The pressure setting of the relief valve is 15900 kPa (2306 psi). When the control manifold for the rotation of the work tool is activated, oil is supplied to one side of the motor circuit in order to operate the motor. If the oil pressure exceeds the setting of the relief valve for that circuit, the relief valve will open. Oil is then able to flow to the other side of the motor circuit and back to the tank.
When one side of the relief valve opens, excess pressure is dumped to the opposite side of the motor circuit. This design prevents total hydraulic pressure loss during rotation. This feature is a safety measure that improves the efficiency of the work tool.
Swivel
Illustration 5 | g03425427 |
Swivel (1) Port - "B" (grapple close) (5) Port - "A" (grapple open) (8) Port - "G" (grapple close) (10) Port - "GO" (grapple open) (11) Port - "G" (grapple close) (19) Rotor (20) Stator (21) Manifold |
The swivel is mounted to the center of the upper housing. The transfer of hydraulic oil from the input lines in the upper housing to the hydraulic cylinders in the lower housing is accomplished through this component. The swivel allows the work tool to rotate 360 degrees preventing damage to the cylinder lines. Because rotor (19) is not fixed in place on stator (20), the rotor is free to rotate on the shaft of the stator allowing the upper housing to remain stationary while the lower housing rotates.

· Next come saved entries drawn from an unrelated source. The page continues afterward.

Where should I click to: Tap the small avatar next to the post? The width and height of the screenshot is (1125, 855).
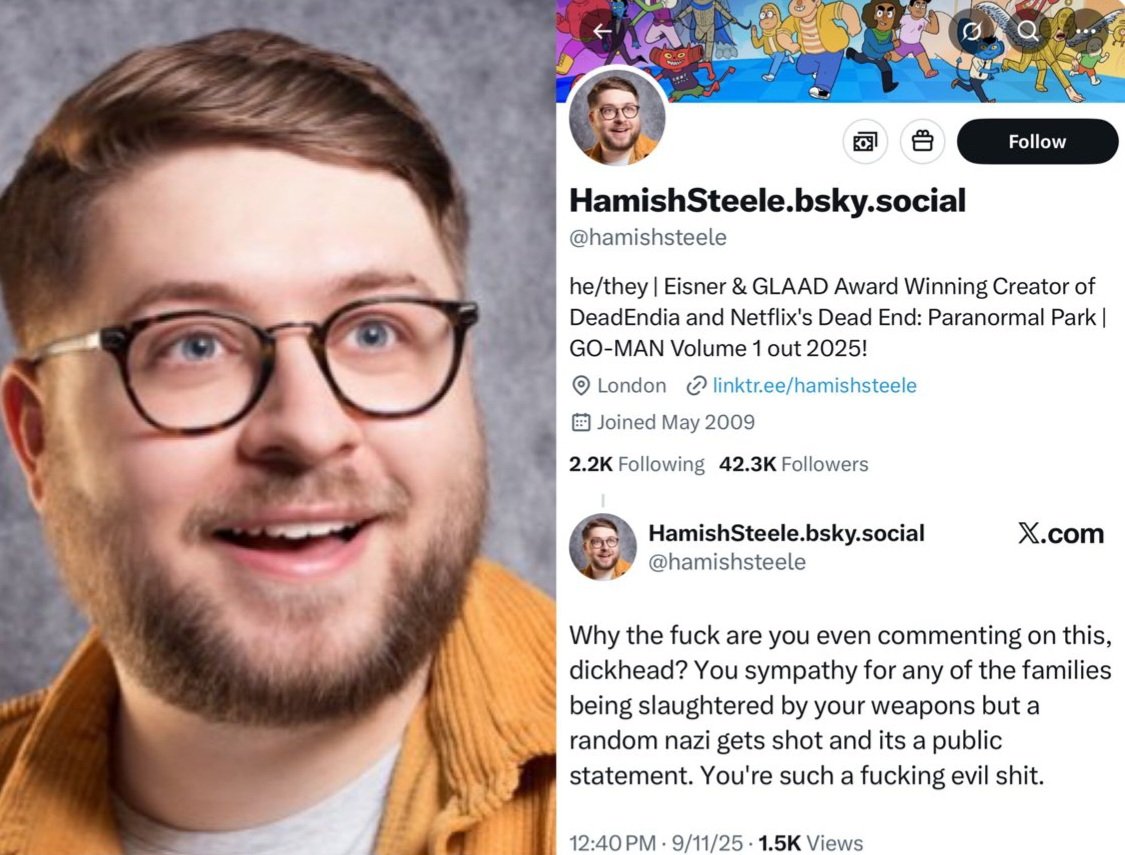[x=603, y=547]
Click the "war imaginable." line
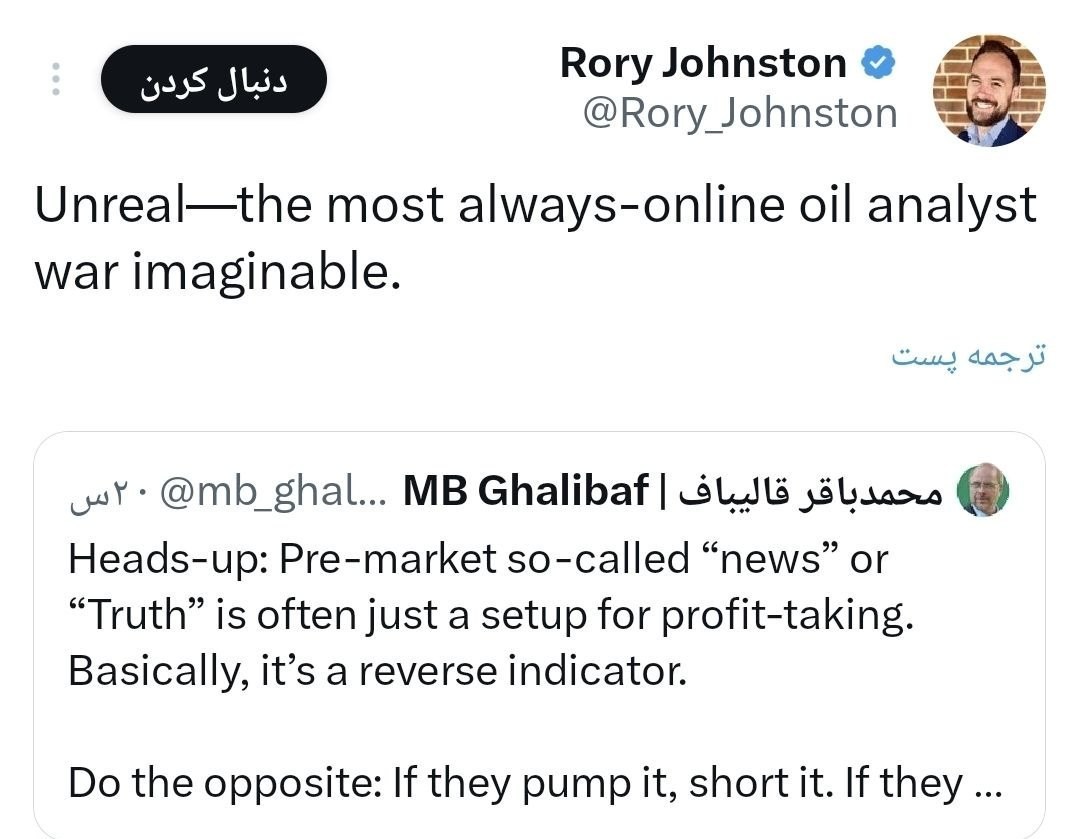The height and width of the screenshot is (839, 1073). coord(218,270)
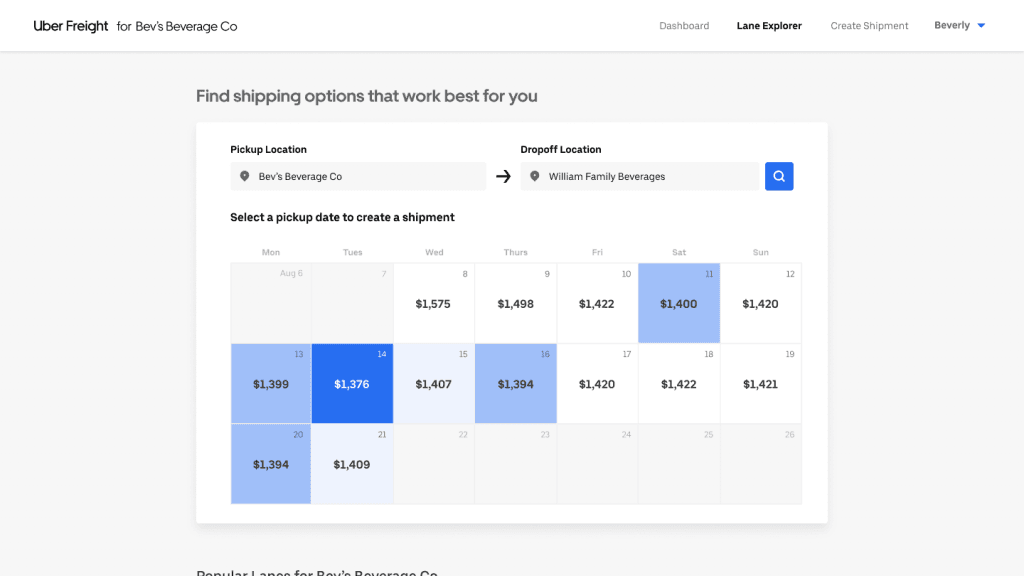Screen dimensions: 1024x576
Task: Click the dropoff location pin icon
Action: tap(534, 177)
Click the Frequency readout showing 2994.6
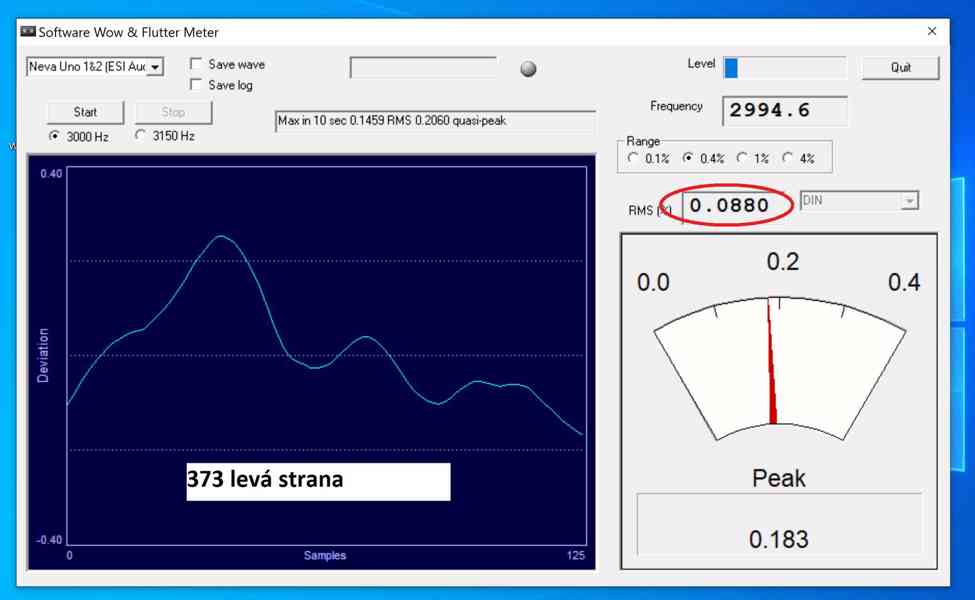975x600 pixels. click(x=784, y=111)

Manifold (21) divides port (1) and port (5) and is bolted to stator (20).
Illustration 6 | g03425469 |
Internal view of the swivel (open function) (1) Port - "B" (grapple close) (5) Port - "A" (grapple open) (8) Port - "G" (grapple close) (11) Port - "G" (grapple close) (19) Rotor (20) Stator (21) Manifold |
Oil can enter the swivel at port (1) or port (5). The function that was selected by the operator determines the point of entry of the oil.

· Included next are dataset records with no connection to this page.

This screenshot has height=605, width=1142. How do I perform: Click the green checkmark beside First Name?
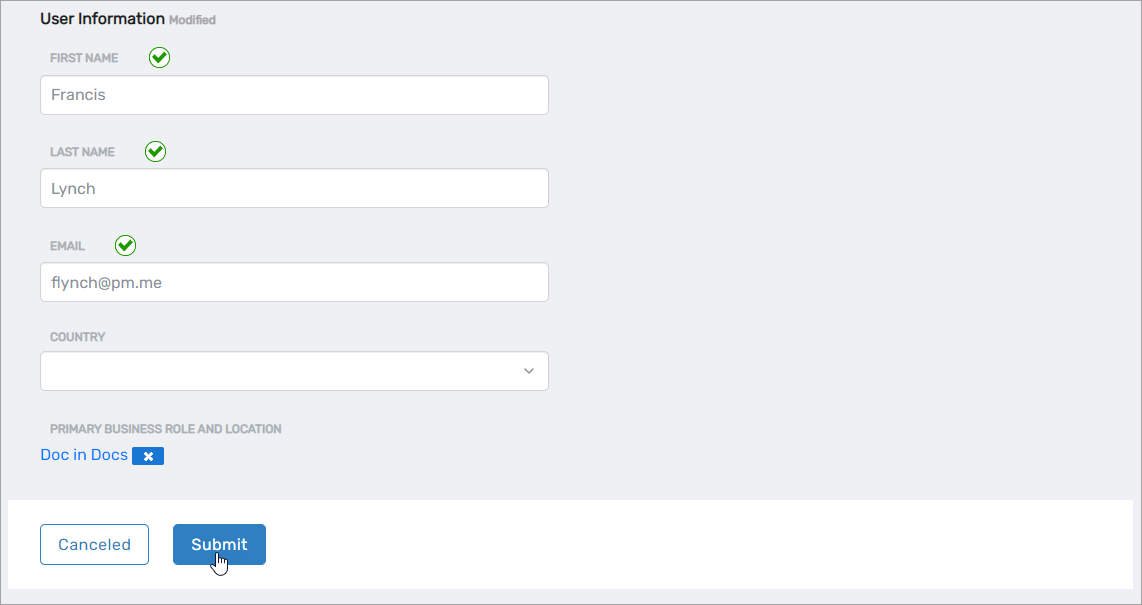point(159,58)
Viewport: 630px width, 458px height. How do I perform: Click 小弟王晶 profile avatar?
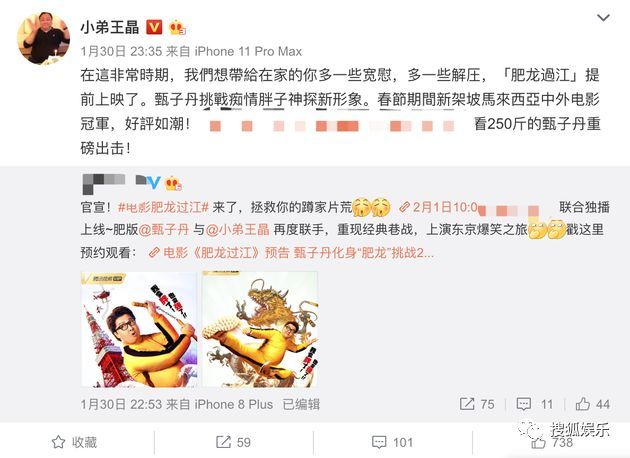(43, 38)
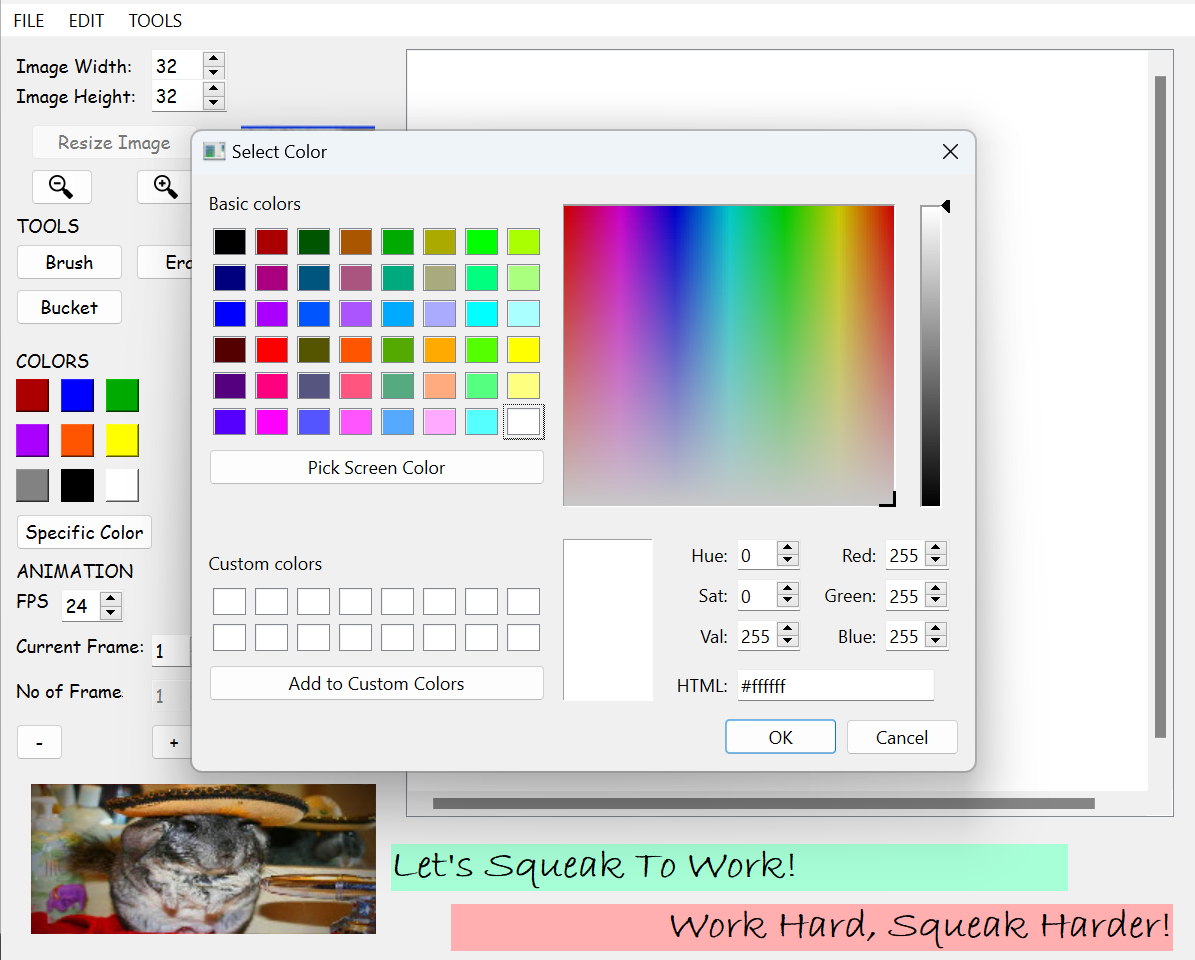Screen dimensions: 1195x960
Task: Select the blue swatch in COLORS palette
Action: (x=77, y=396)
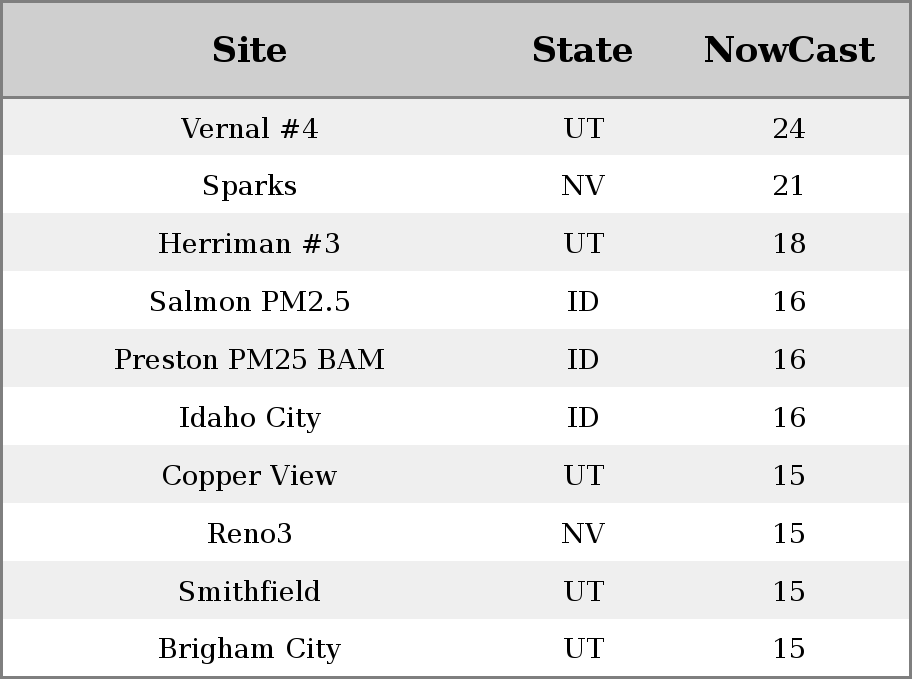Click the NowCast value 24 for Vernal
The image size is (912, 679).
(x=788, y=129)
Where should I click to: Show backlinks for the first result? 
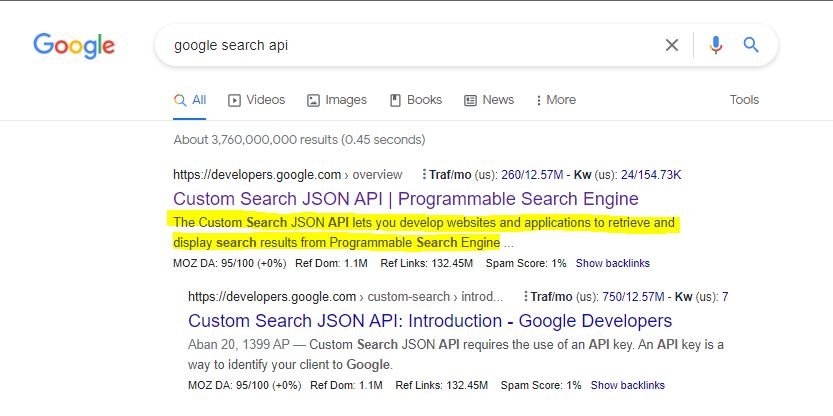(613, 264)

When oil enters port (5), the oil flows through the passage in stator (20) and manifold (21), and out both ports marked "GO" to the cylinders. Return oil will then flow back into ports marked "G" from the cylinders. The oil flows through the passage in manifold (21) and stator (20), and exits port (1) to the hydraulic tank.
When oil enters port (1), the oil flows through the passage in stator (20) and manifold (21), and out both ports marked "G" to the cylinders. Return oil will then flow back into ports marked "GO" from the cylinders. The oil flows through the passage in manifold (21) and stator (20), and exits port (5) to the hydraulic tank.
Because rotor (19) is bolted to the upper housing, the rotor remains stationary. Stator (20) and manifold (21) rotate with the lower housing.